### Task brief:
Of the lines in the data below, write out exactly those from the one holding "Collapse the Vistas 3D tree group" through the one holding "This screenshot has width=689, height=288.", both included.

● ● ● ● ●

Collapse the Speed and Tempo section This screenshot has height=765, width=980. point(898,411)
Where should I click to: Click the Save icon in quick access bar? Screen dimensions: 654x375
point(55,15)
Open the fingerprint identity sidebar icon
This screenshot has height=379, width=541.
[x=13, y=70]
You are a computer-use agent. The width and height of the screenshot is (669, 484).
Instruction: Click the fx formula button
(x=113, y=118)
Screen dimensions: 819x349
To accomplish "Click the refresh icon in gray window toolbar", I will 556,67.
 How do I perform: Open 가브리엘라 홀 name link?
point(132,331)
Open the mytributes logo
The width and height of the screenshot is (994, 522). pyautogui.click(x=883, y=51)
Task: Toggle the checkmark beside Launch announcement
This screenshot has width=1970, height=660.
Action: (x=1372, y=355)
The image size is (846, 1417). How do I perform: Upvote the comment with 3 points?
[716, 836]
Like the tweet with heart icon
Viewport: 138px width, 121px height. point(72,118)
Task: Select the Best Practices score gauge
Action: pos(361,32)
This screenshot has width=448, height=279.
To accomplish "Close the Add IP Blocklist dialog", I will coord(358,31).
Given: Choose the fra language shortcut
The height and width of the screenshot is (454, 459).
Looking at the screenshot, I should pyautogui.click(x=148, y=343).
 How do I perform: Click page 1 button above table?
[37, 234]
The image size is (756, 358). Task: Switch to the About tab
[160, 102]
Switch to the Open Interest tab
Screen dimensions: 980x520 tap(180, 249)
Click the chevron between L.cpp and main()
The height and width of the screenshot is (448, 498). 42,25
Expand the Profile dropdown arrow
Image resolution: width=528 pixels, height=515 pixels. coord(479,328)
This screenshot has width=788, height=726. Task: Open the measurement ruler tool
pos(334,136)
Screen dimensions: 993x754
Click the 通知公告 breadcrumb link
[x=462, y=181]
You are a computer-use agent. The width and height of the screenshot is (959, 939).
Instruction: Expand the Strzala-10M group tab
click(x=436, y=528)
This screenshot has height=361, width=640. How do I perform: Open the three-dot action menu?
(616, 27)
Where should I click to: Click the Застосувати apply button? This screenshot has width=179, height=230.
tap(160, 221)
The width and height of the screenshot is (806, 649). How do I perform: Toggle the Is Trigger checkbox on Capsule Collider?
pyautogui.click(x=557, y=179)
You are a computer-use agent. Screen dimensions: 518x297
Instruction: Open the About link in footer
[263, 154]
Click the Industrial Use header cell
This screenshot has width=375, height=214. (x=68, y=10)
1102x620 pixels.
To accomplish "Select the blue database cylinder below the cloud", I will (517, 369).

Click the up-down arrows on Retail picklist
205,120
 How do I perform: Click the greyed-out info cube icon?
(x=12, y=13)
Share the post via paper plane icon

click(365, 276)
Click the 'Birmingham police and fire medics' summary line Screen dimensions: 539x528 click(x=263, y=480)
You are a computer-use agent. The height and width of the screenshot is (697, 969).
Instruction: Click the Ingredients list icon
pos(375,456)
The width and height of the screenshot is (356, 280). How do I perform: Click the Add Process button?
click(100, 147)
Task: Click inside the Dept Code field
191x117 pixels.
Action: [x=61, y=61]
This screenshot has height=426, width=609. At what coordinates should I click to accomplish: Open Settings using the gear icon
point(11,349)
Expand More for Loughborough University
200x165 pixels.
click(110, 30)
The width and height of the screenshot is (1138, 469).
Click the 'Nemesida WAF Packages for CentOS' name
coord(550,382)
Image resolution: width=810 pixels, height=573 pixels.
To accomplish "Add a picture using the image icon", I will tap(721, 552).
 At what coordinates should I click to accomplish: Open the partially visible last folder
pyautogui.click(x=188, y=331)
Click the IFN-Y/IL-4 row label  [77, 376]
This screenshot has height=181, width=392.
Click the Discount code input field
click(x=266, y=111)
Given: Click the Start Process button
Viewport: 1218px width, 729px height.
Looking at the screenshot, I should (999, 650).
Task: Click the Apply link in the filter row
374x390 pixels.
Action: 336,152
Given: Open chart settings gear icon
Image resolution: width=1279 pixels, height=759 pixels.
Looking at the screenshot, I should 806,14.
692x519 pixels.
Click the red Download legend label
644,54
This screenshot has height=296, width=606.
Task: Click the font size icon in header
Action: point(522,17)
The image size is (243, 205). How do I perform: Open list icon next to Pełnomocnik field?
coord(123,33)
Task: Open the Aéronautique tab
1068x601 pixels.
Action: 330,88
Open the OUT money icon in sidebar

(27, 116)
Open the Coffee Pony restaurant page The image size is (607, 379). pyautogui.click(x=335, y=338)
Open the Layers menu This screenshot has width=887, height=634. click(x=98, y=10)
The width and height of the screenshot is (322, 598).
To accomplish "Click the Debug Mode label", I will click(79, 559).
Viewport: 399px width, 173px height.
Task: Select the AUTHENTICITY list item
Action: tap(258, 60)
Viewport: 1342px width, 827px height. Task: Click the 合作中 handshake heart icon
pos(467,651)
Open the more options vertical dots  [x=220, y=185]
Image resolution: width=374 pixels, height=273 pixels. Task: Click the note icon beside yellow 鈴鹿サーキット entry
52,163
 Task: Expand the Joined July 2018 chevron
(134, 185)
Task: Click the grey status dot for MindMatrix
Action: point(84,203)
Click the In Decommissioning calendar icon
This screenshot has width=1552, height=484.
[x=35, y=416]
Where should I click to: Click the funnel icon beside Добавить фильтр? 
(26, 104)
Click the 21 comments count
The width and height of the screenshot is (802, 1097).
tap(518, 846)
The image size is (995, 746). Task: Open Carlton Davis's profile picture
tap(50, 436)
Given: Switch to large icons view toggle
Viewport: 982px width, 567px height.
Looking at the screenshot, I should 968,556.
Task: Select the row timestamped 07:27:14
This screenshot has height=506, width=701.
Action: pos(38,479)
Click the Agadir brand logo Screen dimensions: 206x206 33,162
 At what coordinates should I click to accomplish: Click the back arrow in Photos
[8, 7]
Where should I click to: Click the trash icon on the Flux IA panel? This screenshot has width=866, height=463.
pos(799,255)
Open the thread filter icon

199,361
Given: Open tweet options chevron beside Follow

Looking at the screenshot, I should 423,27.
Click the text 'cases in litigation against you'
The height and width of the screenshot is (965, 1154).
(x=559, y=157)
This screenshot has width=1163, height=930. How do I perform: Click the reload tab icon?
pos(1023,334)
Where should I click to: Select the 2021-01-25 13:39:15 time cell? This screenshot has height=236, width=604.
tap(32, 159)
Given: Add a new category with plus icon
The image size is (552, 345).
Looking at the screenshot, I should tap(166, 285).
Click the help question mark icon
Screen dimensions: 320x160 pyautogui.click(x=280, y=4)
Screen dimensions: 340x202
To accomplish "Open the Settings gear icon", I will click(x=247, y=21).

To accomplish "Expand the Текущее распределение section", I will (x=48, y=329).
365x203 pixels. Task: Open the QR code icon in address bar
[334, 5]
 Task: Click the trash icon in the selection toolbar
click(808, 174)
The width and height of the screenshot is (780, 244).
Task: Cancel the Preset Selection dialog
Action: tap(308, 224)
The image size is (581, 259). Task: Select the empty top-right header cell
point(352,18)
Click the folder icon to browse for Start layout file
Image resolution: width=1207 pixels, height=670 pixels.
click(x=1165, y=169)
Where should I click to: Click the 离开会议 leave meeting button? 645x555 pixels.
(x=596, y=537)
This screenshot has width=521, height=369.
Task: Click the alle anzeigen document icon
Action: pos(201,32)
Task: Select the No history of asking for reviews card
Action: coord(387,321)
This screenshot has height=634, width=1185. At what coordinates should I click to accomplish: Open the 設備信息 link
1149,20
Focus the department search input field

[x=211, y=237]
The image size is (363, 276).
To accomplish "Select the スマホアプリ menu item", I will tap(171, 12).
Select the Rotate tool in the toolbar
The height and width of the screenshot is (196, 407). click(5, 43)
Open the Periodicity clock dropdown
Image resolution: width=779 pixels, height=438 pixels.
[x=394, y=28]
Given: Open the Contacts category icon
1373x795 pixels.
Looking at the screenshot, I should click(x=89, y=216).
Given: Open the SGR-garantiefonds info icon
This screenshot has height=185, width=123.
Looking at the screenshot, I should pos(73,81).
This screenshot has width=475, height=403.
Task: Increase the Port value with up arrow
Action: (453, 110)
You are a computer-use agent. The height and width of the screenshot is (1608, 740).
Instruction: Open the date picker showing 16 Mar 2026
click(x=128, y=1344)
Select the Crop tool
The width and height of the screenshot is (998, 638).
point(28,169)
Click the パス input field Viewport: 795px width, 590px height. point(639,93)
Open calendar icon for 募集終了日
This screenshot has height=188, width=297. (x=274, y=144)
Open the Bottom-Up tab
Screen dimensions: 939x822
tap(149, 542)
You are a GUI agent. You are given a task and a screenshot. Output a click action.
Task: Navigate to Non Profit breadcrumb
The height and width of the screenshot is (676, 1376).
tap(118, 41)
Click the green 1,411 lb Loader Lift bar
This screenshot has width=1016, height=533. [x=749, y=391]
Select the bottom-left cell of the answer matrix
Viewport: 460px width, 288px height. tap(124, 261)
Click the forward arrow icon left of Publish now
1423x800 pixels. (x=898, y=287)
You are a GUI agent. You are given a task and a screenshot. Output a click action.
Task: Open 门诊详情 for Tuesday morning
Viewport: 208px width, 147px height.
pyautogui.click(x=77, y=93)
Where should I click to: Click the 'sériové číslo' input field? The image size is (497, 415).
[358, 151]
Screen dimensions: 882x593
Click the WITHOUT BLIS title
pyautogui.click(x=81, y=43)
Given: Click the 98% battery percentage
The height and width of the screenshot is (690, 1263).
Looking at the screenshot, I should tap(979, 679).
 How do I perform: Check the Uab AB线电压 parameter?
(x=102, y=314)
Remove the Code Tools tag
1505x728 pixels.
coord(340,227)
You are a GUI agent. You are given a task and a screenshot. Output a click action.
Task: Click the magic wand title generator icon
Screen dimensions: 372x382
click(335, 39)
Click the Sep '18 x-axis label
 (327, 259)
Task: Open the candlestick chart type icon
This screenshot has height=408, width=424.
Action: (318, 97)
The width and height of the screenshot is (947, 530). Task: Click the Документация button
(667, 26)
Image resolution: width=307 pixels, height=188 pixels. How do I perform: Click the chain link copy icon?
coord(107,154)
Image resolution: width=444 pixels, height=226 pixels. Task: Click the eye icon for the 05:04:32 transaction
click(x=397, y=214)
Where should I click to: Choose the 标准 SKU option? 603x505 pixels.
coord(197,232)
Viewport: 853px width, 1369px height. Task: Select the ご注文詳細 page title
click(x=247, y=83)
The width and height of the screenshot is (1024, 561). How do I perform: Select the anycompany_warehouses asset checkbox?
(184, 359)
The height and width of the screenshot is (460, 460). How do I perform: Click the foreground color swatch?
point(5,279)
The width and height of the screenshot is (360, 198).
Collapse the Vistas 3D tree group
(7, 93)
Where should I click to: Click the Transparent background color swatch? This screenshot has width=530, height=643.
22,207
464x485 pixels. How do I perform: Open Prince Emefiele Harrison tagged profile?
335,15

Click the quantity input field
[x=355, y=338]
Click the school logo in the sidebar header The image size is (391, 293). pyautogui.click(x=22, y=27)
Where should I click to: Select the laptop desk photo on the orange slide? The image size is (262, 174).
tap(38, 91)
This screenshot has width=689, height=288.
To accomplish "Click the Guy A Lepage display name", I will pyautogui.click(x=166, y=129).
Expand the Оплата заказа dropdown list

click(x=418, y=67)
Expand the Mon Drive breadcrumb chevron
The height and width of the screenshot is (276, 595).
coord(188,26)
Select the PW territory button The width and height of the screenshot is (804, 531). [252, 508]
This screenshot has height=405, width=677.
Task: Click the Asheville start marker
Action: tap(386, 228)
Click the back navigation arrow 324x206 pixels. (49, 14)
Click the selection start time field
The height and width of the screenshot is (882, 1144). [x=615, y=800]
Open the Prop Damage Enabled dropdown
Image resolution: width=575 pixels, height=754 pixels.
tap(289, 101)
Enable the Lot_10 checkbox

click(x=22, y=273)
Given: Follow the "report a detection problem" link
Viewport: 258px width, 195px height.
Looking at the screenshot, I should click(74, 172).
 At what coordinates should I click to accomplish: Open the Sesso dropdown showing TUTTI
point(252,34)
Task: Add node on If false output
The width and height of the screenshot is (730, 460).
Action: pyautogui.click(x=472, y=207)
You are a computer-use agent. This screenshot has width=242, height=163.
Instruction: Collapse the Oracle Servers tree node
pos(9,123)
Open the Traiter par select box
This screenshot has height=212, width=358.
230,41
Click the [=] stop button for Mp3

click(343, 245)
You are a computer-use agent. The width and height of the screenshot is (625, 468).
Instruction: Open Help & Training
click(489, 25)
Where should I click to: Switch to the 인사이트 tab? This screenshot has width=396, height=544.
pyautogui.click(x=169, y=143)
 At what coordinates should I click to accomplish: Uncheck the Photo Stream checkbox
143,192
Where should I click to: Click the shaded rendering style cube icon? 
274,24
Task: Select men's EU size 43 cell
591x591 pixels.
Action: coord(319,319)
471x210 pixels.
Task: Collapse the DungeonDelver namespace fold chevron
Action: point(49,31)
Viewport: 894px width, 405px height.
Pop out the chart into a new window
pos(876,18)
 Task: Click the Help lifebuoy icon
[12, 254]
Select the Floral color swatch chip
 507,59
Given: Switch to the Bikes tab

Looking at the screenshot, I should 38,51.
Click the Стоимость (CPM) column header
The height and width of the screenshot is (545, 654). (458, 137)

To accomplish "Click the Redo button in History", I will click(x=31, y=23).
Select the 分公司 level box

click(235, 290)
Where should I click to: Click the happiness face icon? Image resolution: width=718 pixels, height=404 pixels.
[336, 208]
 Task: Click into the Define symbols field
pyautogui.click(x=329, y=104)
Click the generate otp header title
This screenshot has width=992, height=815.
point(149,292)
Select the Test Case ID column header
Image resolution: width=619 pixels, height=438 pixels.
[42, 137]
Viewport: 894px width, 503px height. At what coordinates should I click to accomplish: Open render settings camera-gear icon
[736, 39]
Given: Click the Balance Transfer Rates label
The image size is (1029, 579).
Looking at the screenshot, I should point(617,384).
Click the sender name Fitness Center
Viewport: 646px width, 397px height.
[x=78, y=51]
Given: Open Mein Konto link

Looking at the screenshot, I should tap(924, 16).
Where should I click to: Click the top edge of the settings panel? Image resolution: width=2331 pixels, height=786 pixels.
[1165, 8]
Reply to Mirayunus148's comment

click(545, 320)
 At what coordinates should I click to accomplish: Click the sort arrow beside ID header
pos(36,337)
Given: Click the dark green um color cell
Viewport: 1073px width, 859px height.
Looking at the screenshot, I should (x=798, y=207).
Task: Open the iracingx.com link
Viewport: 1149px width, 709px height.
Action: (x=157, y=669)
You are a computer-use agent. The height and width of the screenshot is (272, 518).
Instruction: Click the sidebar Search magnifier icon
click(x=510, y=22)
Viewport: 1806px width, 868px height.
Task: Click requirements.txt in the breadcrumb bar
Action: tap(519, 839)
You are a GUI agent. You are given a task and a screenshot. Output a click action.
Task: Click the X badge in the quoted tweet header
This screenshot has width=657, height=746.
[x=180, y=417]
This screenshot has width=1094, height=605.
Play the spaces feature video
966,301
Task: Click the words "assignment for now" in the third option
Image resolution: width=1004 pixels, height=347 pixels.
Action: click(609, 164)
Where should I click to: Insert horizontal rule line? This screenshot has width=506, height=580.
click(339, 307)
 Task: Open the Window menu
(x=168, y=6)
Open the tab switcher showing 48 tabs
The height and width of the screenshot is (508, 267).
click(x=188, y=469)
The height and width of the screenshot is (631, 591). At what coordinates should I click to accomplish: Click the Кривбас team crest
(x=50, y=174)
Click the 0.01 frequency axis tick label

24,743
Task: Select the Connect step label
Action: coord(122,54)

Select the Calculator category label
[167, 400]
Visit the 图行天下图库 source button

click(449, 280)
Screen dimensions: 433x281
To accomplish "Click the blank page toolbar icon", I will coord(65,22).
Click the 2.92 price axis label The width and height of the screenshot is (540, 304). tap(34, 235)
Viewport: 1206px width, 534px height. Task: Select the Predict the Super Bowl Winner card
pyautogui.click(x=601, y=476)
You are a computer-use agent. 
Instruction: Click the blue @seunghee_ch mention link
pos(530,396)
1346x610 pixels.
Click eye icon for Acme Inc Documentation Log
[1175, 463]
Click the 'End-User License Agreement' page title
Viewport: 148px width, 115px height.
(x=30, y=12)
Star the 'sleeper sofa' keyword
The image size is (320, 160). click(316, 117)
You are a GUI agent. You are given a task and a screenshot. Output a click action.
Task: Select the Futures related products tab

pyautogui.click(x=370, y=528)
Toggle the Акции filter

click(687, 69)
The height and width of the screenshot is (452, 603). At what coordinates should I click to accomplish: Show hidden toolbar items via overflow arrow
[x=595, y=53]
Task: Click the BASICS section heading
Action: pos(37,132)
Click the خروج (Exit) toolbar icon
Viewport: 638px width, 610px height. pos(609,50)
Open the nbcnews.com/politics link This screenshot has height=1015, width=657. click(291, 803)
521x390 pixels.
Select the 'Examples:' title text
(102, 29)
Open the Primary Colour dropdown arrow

● ● ● ● ●

### Answer for this exercise:
Collapse the Vistas 3D tree group
(7, 93)
Where should I click to: Click the Transparent background color swatch? This screenshot has width=530, height=643.
22,207
464x485 pixels. How do I perform: Open Prince Emefiele Harrison tagged profile?
335,15

Click the quantity input field
[x=355, y=338]
Click the school logo in the sidebar header The image size is (391, 293). pyautogui.click(x=22, y=27)
Where should I click to: Select the laptop desk photo on the orange slide? The image size is (262, 174).
tap(38, 91)
This screenshot has width=689, height=288.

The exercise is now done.